The bill would also expand the State Commission of Correction and the Correctional Association of New York, two prison oversight agencies. SCOC would receive a larger board and new investigation requirements under the bill, while CANY would receive more authority to conduct independent investigations of facilities and incarcerated people.

Hochul did not say whether she planned on signing the bill when it made it through both the state Assembly and Senate on the last day of the 2025 legislative session, and has not said what her plans are now that the bill has been delivered to her.

Hochul has 30 days from the day the bill was delivered to her to make a decision before it automatically passes into law.

The bill has received strong support from state and city elected officials, including the chair of the council’s Committee on Oversight and Investigations, Councilmember Gale Brewer.

Governor Kathy Hochul received the Prison Reform Omnibus Bill on Monday. AP Photo/Jeenah Moon

“New York’s jails and prisons are in crisis, and the horrific deaths of Robert Brooks and Messiah Nantwi make painfully clear what so many families, advocates, and directly impacted people have been saying for years: the State’s oversight system is failing, and lives are being lost as a result,” Brewer said in a statement. “[The Jail and Prison Oversight Omnibus Bill] is a comprehensive overhaul and will finally bring transparency, accountability, and independent oversight to facilities from Rikers to Marcy and Mid-State.”

Several Queens elected officials have also voiced their support for the reform package, including Assemblymembers David Weprin, Catalina Cruz and Salazar.

“For decades, New York’s state prisons have been plagued by a systemic pattern of racism, staff violence towards incarcerated individuals, and human rights abuses, with little to no accountability or oversight,” Salazar said in June when the bill made it out of the legislature. “This is progress, it will make a difference, and I’m proud to stand behind it.”

2025 was a year of crisis and controversy for New York State prisons as reports of abuse, neglect and murder of incarcerated people ignited a wave of outrage from elected officials and criminal justice reform advocates.

In February, a group of 14 officers were charged in the brutal beating and murder of 43-year-old Brooks, which was captured on body-worn camera footage. The killing took place on Dec. 9, 2024, and several of those guards have since pleaded guilty to manslaughter charges and were sentenced to various prison times.

Problems only continued after an illegal mass prison guard strike broke out just days before officers were charged with the murder of Brooks. The wildcat strike lasted from early January to March 10, during which seven people died while incarcerated.

One of those deaths was 22-year-old Nantwi, who was beaten on March 1 by correctional officers at the Mid-State Correctional Facility – directly down the road from Marcy Correctional Facility.

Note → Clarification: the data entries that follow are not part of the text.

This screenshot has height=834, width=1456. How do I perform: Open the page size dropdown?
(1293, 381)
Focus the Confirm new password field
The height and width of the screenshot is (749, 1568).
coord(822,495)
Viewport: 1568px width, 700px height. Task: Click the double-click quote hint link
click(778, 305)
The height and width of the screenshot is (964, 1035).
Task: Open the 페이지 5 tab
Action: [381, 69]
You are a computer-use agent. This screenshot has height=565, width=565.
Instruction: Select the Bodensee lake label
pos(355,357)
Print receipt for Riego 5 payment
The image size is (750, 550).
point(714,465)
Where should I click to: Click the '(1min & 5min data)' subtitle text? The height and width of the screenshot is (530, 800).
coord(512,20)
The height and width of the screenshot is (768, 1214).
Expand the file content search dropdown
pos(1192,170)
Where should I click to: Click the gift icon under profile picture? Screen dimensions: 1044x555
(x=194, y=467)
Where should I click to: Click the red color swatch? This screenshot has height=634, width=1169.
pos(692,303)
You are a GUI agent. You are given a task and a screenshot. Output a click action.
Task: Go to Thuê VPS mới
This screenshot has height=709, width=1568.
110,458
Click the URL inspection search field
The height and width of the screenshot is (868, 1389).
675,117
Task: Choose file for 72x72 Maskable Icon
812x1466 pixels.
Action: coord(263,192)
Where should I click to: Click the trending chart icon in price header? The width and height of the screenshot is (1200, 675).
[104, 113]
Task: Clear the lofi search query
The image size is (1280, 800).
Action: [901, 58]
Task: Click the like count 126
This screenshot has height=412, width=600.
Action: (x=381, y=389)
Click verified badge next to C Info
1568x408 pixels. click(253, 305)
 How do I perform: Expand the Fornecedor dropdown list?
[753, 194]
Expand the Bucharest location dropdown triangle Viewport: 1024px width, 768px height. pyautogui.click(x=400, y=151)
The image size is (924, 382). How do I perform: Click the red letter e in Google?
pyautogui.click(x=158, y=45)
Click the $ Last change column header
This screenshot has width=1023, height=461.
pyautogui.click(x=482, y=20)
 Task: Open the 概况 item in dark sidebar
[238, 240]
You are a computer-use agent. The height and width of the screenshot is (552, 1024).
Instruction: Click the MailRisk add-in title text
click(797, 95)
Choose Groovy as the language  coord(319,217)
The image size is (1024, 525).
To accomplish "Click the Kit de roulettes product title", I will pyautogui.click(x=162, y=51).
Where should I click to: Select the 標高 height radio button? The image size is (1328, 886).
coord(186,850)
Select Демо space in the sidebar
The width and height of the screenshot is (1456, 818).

Elected officials and advocates in support of the Prison Reform Omnibus Bill said the lack of transparency on the treatment of incarcerated people has enabled violence to manifest in state prisons.

Public Advocate Jumaane Williams also appeared at the rally on Tuesday, and said the bill would bring safety and transparency to prisons and jails that are currently overrun with danger and a lack of accountability.

“Let us have transparency about what’s happening in those jails,” Williams said. “No one should be against transparency, unless you want people to still believe that Robert Brooks wasn’t murdered. That can be the only reason you don’t want to be transparent.”

The governor’s office did not respond to an inquiry for this story.